The year 2006 has brought a sobering slap to the New York City Administration for Children's Services. According to a story in today's New York Times, in the past 10 weeks, four children under the care of ACS were killed in their homes by adults -- despite repeated reports of abuse and visits from the agency.
Each of the terrible deaths -- but notably the headline-making case of young Nixmary Brown -- has now drawn into question what, since 1999, has been ACS's prevailing child welfare strategy: preserve the family, except when "harm to the child [seems] imminent." Ironically, it is that same effort toward preservation that won the city accolades in recent years by reducing the caseloads of overburdened social workers, trimming the ranks of foster children, and using drug treatment, house visits and therapy to assist families before their situation turned perilous.
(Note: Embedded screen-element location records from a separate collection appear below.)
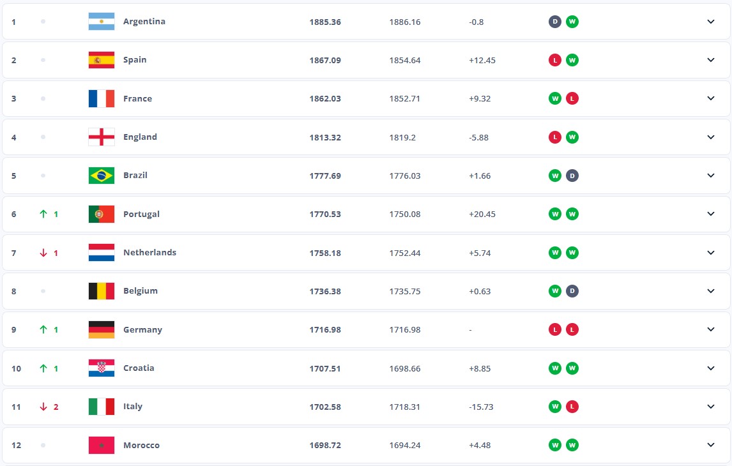The height and width of the screenshot is (466, 732).
Task: Open the Morocco row dropdown chevron
Action: (711, 445)
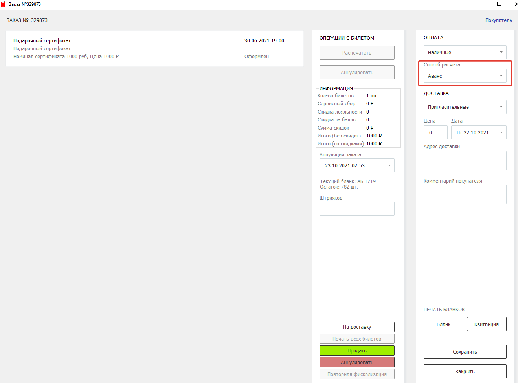Click the green Продать button
Viewport: 518px width, 383px height.
tap(356, 350)
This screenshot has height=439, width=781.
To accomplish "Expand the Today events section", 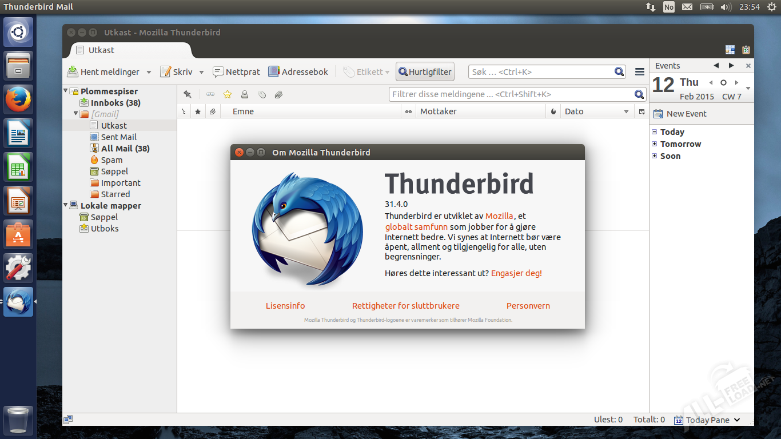I will pos(655,132).
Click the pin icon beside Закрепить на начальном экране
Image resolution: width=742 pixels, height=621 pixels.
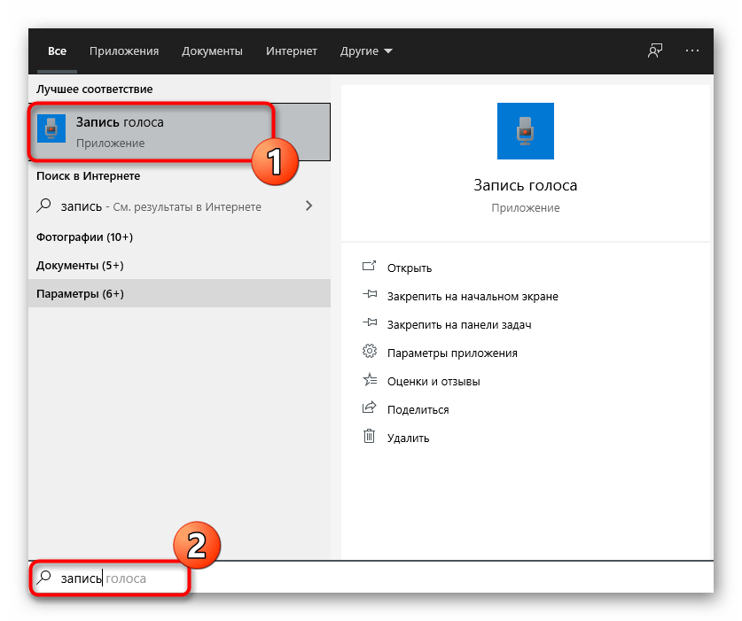tap(370, 296)
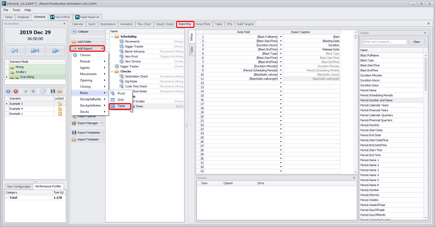The image size is (435, 227).
Task: Click the load scenarios folder icon
Action: tap(60, 91)
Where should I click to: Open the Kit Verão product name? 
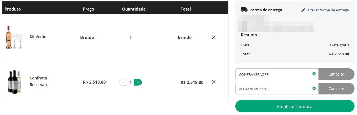click(x=38, y=37)
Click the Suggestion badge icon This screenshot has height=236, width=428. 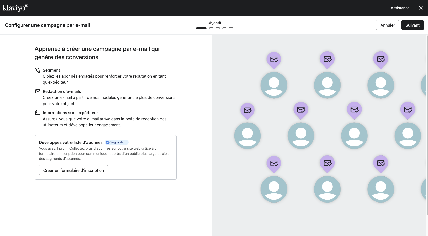108,142
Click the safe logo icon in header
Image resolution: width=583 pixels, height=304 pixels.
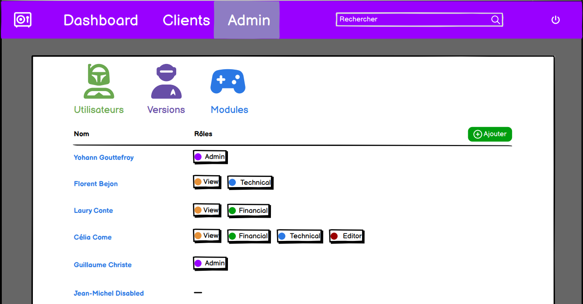pyautogui.click(x=22, y=20)
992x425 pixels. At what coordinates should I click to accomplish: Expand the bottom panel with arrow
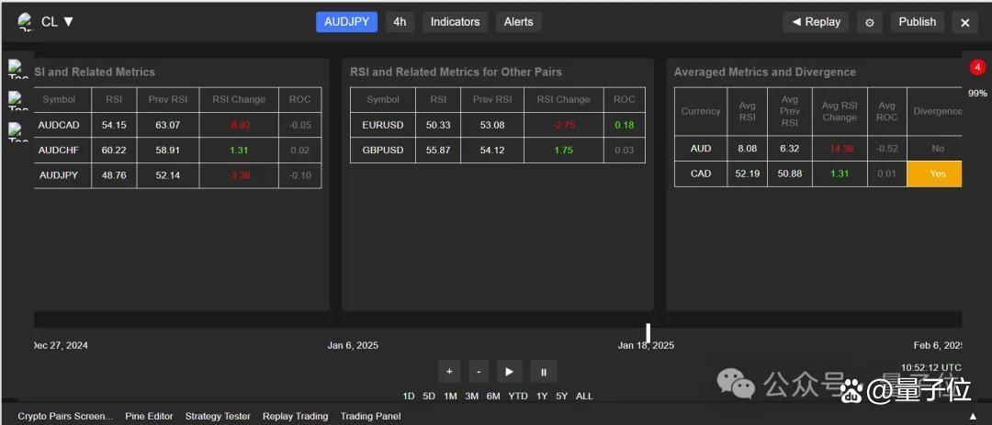(x=973, y=417)
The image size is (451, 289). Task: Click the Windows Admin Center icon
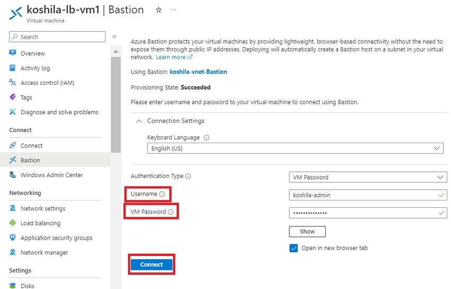(x=13, y=175)
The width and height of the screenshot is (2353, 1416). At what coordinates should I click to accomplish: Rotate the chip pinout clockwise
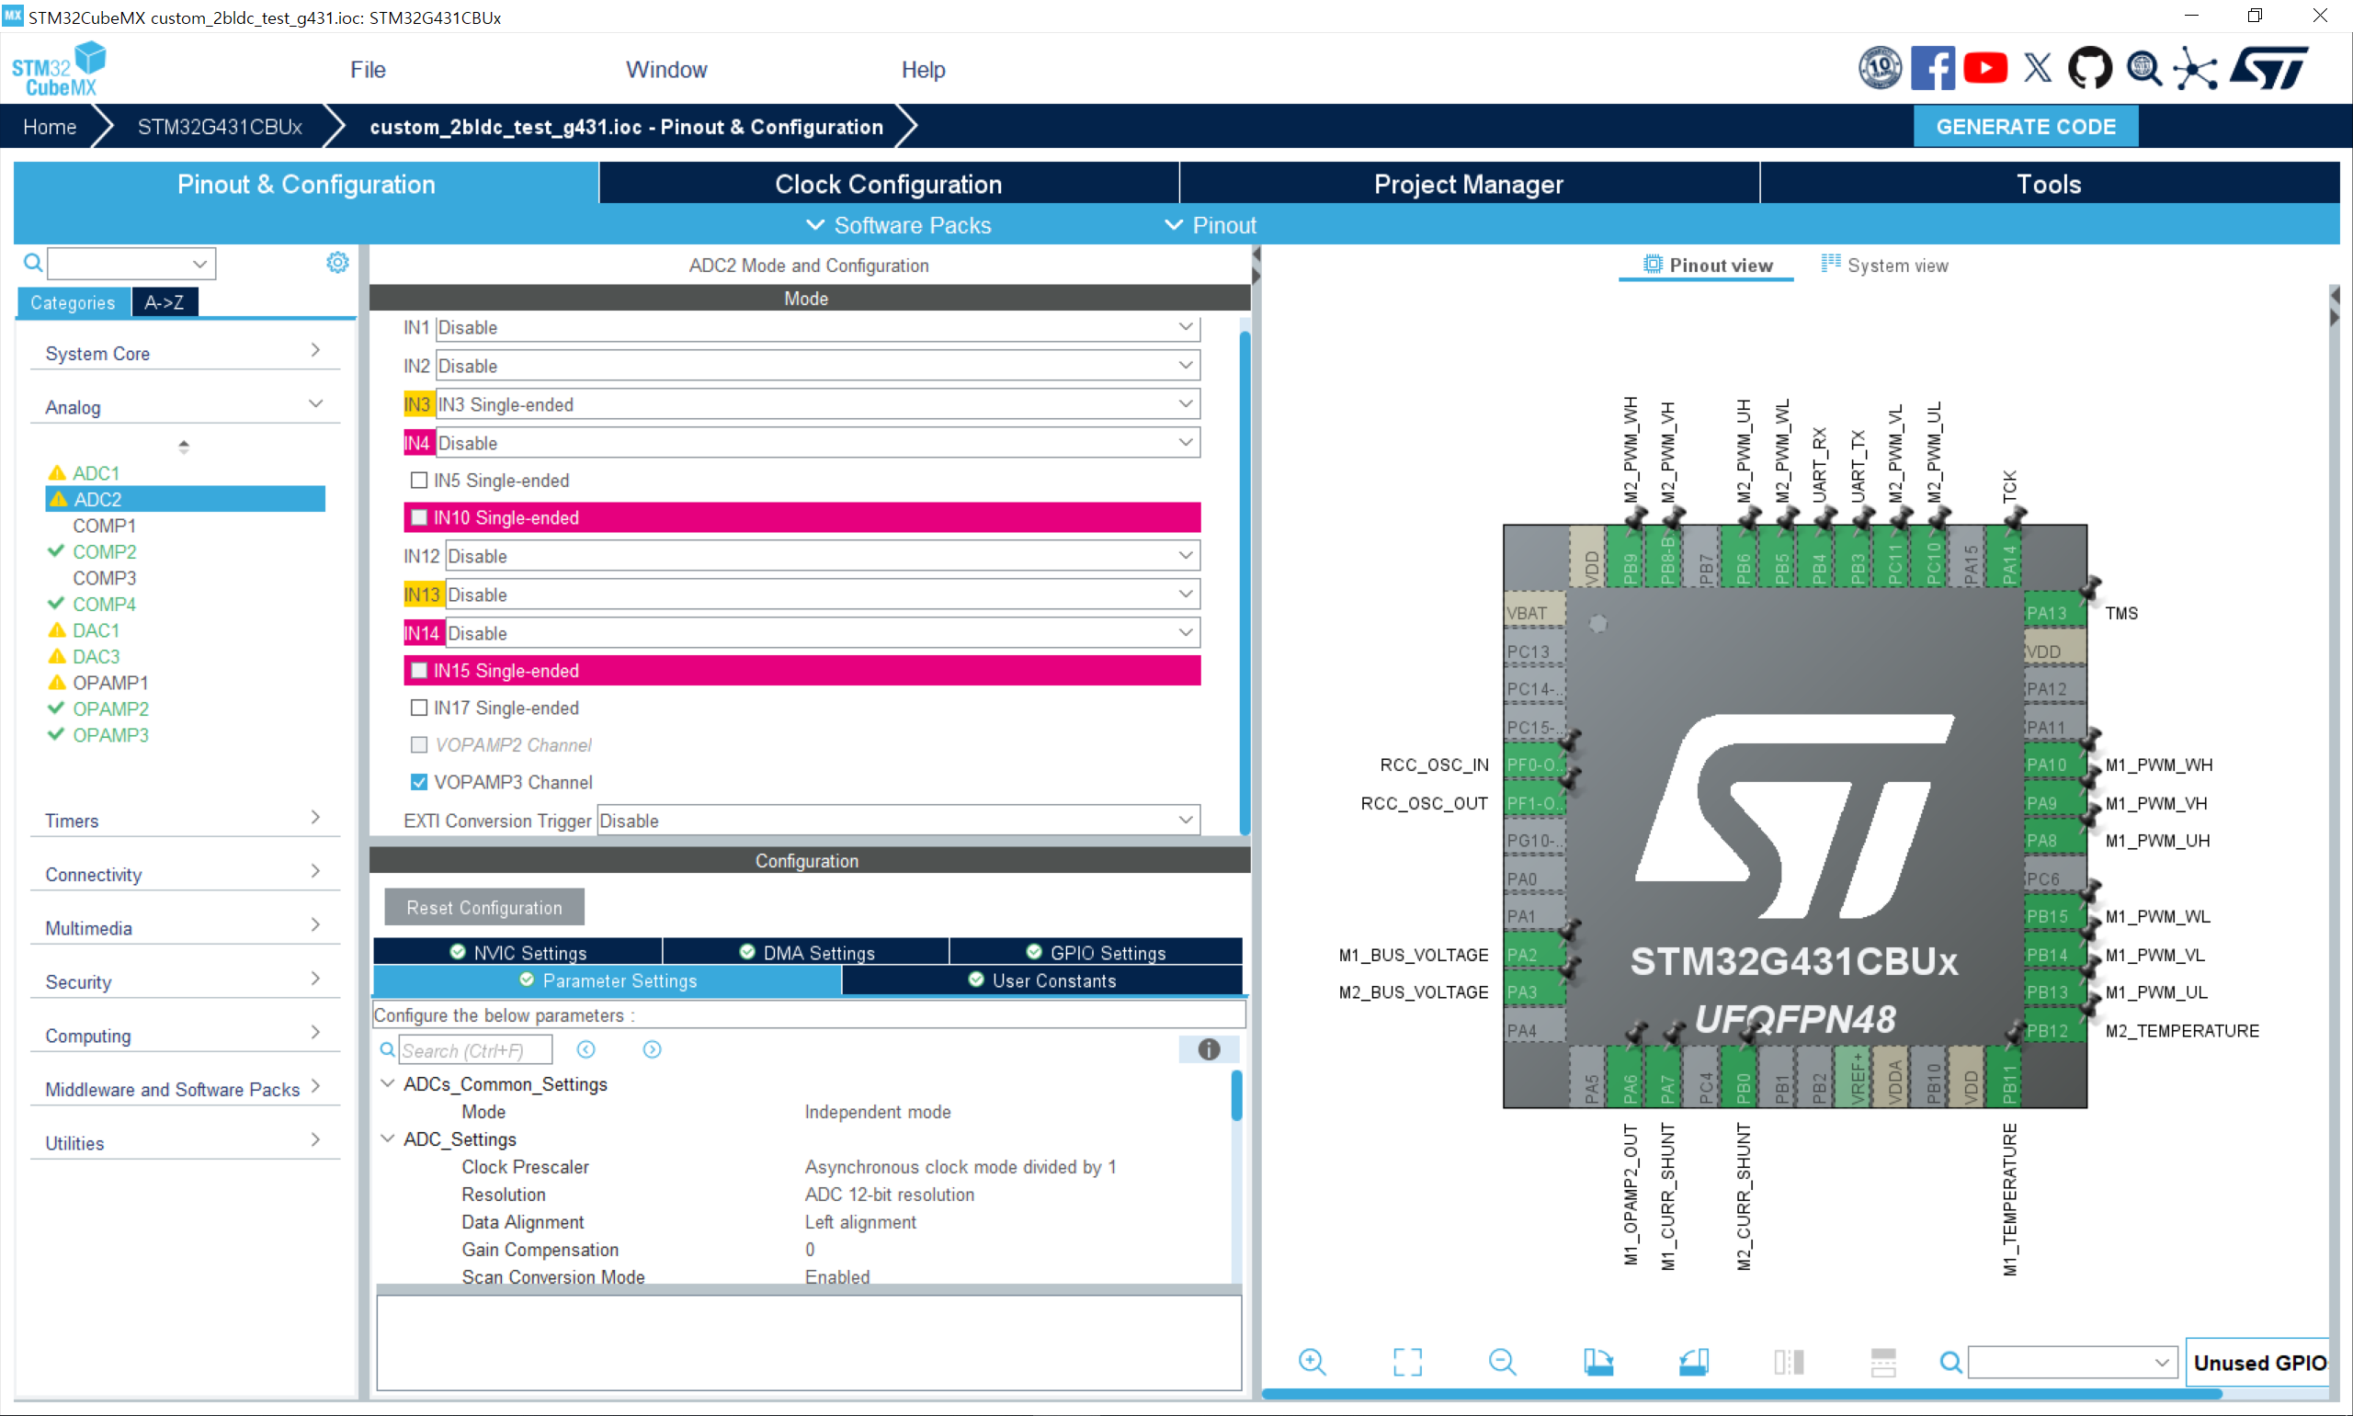pos(1599,1362)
David Tobis, executive director of the Child Welfare Fund, tells the Times that while he supports the idea of a family preservation policy, he worries "that families identified as needing help were not actually getting the services they required and were promised." "The number of kids entering preventive services has declined slightly over the last two years," he explains. "It should be increasing astronomically if we are leaving so many more at home."
While he struggles to support his shocked and saddened staff, John Mattingly, commissioner of ACS, must also regain the faith of both the public and the families he serves. "I do not have an ideology," he tells the Times. "I believe that children do best in strong, forever families. If the birth family cannot be made safe, then another family should be a strong permanent family. But families that can be helped before they become dangerous to their children should be."